+++ EXERCISE INPUTS

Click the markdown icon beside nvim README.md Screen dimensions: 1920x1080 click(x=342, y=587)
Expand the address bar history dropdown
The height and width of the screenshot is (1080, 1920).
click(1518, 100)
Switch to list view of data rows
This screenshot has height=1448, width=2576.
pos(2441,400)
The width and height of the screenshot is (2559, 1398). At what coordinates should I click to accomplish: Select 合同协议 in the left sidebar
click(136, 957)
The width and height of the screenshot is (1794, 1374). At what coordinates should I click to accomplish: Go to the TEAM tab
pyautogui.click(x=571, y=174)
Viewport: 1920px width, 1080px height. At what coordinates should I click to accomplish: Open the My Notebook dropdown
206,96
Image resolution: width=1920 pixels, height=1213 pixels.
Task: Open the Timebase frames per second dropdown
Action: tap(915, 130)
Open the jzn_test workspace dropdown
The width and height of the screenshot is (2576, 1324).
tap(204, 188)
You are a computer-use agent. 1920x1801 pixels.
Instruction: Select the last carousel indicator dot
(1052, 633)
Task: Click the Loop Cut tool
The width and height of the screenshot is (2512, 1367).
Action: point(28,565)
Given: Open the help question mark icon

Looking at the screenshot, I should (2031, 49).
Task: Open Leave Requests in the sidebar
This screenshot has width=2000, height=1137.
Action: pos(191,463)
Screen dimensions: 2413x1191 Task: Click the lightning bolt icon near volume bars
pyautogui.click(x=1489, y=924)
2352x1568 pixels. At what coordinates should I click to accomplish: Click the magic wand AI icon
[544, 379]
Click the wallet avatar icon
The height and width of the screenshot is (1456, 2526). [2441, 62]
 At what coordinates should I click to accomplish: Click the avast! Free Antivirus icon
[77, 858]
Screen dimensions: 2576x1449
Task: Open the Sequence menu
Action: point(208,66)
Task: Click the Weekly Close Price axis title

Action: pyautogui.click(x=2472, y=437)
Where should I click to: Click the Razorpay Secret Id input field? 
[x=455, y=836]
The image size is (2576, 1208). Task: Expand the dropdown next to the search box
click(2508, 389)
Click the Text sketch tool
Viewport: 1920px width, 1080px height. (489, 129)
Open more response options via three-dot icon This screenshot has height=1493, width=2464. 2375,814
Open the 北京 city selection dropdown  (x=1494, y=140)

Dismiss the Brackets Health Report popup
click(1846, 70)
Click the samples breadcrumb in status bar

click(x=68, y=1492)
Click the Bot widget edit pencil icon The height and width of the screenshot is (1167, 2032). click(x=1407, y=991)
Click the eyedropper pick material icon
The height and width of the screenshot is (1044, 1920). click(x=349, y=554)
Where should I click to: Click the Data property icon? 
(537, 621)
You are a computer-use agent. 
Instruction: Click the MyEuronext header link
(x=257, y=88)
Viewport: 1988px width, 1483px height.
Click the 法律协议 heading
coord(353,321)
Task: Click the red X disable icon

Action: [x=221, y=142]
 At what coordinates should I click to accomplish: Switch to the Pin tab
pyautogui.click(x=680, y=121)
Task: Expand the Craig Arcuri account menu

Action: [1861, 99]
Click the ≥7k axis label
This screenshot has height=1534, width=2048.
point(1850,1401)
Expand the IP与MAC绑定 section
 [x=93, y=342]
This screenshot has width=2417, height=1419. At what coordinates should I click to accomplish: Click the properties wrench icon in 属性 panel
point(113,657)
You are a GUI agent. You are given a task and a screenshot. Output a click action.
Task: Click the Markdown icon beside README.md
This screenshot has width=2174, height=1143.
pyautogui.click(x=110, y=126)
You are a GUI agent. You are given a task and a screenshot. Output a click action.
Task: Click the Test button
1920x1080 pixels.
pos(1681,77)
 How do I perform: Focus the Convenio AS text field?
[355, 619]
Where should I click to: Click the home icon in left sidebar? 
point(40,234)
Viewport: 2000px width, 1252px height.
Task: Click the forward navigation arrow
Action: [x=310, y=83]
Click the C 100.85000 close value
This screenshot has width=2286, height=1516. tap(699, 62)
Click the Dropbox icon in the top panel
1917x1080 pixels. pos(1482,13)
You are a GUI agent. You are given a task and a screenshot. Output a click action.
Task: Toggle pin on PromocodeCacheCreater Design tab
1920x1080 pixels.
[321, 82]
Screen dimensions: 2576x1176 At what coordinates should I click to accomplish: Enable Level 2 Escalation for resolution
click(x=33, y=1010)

++++++

TASK PROMPT: Repeat each line of the data exactly as it appears above.

ANSWER SPACE:
Click the markdown icon beside nvim README.md Screen dimensions: 1920x1080 click(x=342, y=587)
Expand the address bar history dropdown
The height and width of the screenshot is (1080, 1920).
click(1518, 100)
Switch to list view of data rows
This screenshot has height=1448, width=2576.
pos(2441,400)
The width and height of the screenshot is (2559, 1398). At what coordinates should I click to accomplish: Select 合同协议 in the left sidebar
click(136, 957)
The width and height of the screenshot is (1794, 1374). At what coordinates should I click to accomplish: Go to the TEAM tab
pyautogui.click(x=571, y=174)
Viewport: 1920px width, 1080px height. At what coordinates should I click to accomplish: Open the My Notebook dropdown
206,96
Image resolution: width=1920 pixels, height=1213 pixels.
Task: Open the Timebase frames per second dropdown
Action: tap(915, 130)
Open the jzn_test workspace dropdown
The width and height of the screenshot is (2576, 1324).
tap(204, 188)
You are a computer-use agent. 1920x1801 pixels.
Instruction: Select the last carousel indicator dot
(1052, 633)
Task: Click the Loop Cut tool
The width and height of the screenshot is (2512, 1367).
Action: point(28,565)
Given: Open the help question mark icon

Looking at the screenshot, I should (2031, 49).
Task: Open Leave Requests in the sidebar
This screenshot has width=2000, height=1137.
Action: pos(191,463)
Screen dimensions: 2413x1191 Task: Click the lightning bolt icon near volume bars
pyautogui.click(x=1489, y=924)
2352x1568 pixels. At what coordinates should I click to accomplish: Click the magic wand AI icon
[544, 379]
Click the wallet avatar icon
The height and width of the screenshot is (1456, 2526). [2441, 62]
 At what coordinates should I click to accomplish: Click the avast! Free Antivirus icon
[77, 858]
Screen dimensions: 2576x1449
Task: Open the Sequence menu
Action: point(208,66)
Task: Click the Weekly Close Price axis title

Action: pyautogui.click(x=2472, y=437)
Where should I click to: Click the Razorpay Secret Id input field? 
[x=455, y=836]
The image size is (2576, 1208). Task: Expand the dropdown next to the search box
click(2508, 389)
Click the Text sketch tool
Viewport: 1920px width, 1080px height. (489, 129)
Open more response options via three-dot icon This screenshot has height=1493, width=2464. 2375,814
Open the 北京 city selection dropdown  (x=1494, y=140)

Dismiss the Brackets Health Report popup
click(1846, 70)
Click the samples breadcrumb in status bar

click(x=68, y=1492)
Click the Bot widget edit pencil icon The height and width of the screenshot is (1167, 2032). click(x=1407, y=991)
Click the eyedropper pick material icon
The height and width of the screenshot is (1044, 1920). click(x=349, y=554)
Where should I click to: Click the Data property icon? 
(537, 621)
You are a computer-use agent. 
Instruction: Click the MyEuronext header link
(x=257, y=88)
Viewport: 1988px width, 1483px height.
Click the 法律协议 heading
coord(353,321)
Task: Click the red X disable icon

Action: [x=221, y=142]
 At what coordinates should I click to accomplish: Switch to the Pin tab
pyautogui.click(x=680, y=121)
Task: Expand the Craig Arcuri account menu

Action: [1861, 99]
Click the ≥7k axis label
This screenshot has height=1534, width=2048.
point(1850,1401)
Expand the IP与MAC绑定 section
 [x=93, y=342]
This screenshot has width=2417, height=1419. At what coordinates should I click to accomplish: Click the properties wrench icon in 属性 panel
point(113,657)
You are a GUI agent. You are given a task and a screenshot. Output a click action.
Task: Click the Markdown icon beside README.md
This screenshot has width=2174, height=1143.
pyautogui.click(x=110, y=126)
You are a GUI agent. You are given a task and a screenshot. Output a click action.
Task: Click the Test button
1920x1080 pixels.
pos(1681,77)
 How do I perform: Focus the Convenio AS text field?
[355, 619]
Where should I click to: Click the home icon in left sidebar? 
point(40,234)
Viewport: 2000px width, 1252px height.
Task: Click the forward navigation arrow
Action: [x=310, y=83]
Click the C 100.85000 close value
This screenshot has width=2286, height=1516. tap(699, 62)
Click the Dropbox icon in the top panel
1917x1080 pixels. pos(1482,13)
You are a GUI agent. You are given a task and a screenshot. Output a click action.
Task: Toggle pin on PromocodeCacheCreater Design tab
1920x1080 pixels.
[321, 82]
Screen dimensions: 2576x1176 At what coordinates should I click to accomplish: Enable Level 2 Escalation for resolution
click(x=33, y=1010)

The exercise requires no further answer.